Another session of seeing how the words fit together in the fading of the day. There’s a cooling breeze off the sea and the boys (plus one girl) are, with some intensity of focus, playing their evening round of endless football. Bright eyes in sweat stuck dusty faces. Some old cowboy at the bar is telling anybody who wants to know that UK prime minister David ‘Pinky’ Cameron has been arrested, though what he’s been charged with is not entirely clear. Surely he wasn’t really trying to sell the Colonel a nuclear bomb or was it merely a junior chemistry set with the added extra of a smudged leaflet on bomb making techniques. Or more likely wanting to get in first with a special deal for a cut-price air force. Perhaps the paperwork on that old drugs offence has caught up with him. Like the poor old rich man, Silvio the Crooner, there are bits of Velcro hidden away in hard to reach places (even for underage prostitutes) on which old crimes are hooked.
Did you see Zoe leave town on that white horse – was she wearing a blue dress – what sort of dress was it, what sort of blue, a washed out cerulean blue??
Ah, if only I was younger . . . even the imagination can’t quite make it, let alone what we kindly refer to as the physical body. It’s possible that the physical evaporated some way back. The artist looks at his pencilled, charcoaled lines, rubs at them with a blackened thumb, then thins them with a lump of gristle (at least that’s what it looks like), thins them to a mere suggestion of the human, what we call spirit (perhaps) – a Dawkinite non-concept – can you see St Richard, he’s staring out of the corner he’s painted himself into.
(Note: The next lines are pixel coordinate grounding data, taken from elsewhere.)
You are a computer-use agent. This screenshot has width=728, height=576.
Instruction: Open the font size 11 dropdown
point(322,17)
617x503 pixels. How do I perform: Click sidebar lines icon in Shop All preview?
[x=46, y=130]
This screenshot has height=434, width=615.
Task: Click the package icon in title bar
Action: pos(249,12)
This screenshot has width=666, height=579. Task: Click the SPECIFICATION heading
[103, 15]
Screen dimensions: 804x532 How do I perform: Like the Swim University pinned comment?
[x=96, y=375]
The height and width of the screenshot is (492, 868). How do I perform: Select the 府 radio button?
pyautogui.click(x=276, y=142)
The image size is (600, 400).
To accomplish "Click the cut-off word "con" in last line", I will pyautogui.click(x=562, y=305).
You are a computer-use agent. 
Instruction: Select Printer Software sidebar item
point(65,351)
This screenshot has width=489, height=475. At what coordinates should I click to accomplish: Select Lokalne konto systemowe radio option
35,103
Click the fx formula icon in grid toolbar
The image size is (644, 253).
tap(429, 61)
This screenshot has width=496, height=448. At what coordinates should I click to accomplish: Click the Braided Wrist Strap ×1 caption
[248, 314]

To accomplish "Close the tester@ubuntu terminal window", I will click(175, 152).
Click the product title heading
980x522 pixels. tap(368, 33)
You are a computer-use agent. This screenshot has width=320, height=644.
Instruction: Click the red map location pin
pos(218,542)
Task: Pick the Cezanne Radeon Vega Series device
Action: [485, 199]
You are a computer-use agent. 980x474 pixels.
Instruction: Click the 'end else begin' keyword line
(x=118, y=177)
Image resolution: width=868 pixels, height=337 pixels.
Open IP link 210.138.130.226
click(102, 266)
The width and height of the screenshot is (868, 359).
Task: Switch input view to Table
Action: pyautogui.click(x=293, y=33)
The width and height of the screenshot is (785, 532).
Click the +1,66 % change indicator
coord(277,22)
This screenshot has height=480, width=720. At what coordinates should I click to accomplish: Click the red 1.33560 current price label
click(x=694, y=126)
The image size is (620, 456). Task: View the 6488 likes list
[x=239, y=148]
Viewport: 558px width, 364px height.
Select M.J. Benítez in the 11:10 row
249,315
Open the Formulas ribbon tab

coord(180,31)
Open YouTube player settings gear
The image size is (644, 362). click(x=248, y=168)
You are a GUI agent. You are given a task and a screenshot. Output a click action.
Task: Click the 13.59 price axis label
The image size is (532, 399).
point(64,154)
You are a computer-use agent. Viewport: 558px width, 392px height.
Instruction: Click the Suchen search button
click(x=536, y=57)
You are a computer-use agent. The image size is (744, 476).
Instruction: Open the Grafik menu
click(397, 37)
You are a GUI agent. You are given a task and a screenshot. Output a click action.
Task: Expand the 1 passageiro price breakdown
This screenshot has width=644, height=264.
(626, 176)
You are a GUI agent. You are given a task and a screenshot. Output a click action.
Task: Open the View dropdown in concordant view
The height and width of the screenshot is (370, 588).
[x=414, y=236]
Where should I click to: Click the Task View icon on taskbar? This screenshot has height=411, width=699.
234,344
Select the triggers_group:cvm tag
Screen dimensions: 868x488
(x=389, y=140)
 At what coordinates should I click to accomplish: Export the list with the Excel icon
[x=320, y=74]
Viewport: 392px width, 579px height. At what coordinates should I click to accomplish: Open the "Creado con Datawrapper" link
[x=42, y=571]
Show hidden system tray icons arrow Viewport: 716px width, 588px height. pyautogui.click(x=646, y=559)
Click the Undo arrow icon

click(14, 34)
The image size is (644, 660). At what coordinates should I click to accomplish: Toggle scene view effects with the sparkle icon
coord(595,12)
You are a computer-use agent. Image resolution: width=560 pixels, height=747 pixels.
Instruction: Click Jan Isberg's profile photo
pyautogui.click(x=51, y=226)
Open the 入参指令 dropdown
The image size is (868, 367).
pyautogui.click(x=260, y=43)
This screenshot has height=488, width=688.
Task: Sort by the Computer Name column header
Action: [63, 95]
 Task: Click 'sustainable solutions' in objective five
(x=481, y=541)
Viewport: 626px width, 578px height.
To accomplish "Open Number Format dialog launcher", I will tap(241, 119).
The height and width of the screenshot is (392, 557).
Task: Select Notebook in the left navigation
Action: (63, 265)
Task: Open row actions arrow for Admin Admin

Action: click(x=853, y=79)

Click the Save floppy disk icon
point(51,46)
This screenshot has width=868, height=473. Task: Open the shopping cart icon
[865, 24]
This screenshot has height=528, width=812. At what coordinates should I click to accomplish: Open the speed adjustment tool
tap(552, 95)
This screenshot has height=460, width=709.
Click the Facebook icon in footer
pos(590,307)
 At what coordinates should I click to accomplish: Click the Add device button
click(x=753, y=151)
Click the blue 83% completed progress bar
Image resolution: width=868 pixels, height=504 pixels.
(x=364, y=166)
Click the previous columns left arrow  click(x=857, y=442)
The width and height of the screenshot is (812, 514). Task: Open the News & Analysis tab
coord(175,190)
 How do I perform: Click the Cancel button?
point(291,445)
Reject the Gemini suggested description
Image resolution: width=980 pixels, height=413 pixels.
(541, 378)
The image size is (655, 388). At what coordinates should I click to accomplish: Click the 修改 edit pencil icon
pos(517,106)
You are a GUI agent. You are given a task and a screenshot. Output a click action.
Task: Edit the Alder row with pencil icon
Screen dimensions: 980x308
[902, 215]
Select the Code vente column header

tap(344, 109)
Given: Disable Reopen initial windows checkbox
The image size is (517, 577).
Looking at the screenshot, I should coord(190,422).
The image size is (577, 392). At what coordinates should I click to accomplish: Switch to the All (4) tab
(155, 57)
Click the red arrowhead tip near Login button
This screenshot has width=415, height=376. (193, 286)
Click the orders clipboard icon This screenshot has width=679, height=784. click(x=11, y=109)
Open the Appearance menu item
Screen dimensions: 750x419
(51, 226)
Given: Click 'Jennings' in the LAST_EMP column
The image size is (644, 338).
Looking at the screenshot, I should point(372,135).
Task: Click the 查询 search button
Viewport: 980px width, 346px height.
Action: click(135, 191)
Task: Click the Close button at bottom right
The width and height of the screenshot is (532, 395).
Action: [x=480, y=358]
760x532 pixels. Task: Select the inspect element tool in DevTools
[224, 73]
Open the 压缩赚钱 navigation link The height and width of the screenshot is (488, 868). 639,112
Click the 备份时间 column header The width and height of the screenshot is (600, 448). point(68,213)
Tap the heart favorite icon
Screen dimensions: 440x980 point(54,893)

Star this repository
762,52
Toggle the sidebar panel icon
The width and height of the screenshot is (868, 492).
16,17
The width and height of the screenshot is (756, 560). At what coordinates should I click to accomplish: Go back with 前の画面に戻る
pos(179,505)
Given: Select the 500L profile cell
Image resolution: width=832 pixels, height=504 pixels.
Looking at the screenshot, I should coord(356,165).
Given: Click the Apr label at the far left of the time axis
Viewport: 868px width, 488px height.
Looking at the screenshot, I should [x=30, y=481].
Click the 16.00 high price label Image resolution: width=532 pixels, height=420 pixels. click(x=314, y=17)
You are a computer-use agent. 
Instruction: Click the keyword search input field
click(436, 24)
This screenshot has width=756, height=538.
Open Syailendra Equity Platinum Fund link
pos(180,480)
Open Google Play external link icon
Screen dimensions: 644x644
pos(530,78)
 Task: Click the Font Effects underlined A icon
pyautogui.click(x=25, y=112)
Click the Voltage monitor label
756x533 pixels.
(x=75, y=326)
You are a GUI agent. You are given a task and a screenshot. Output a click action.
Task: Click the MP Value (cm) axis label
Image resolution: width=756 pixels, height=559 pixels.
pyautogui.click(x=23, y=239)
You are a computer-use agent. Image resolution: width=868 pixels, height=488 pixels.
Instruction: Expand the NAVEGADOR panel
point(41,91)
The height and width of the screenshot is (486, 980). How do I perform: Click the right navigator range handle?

He thought all discourses could be reduced to one: his, of course.
A woman, tallish with straggly hair and a crooked smile, blue jeans and a rare silk shirt, stops by my table and tells me, Zoe was dressed in black when she left on the white horse.
Can you see the future, I ask her.
Sometimes, she says.
I wish I had a pipe and tobacco to light as she hesitates over her next line.
Sometimes, she continues, it smacks you right between the eyes.
Yeah, I say, shrugging as I say it, thinking, don’t commit yourself and for God’s sake don’t add, I know what you mean. She’s sort of pretty, though I guess she’s a bit old for pretty. Is attractive a better word? She’s certainly attracting me.
Would you like, I start to say, but I’m too slow (so what’s new!) and she’s gone.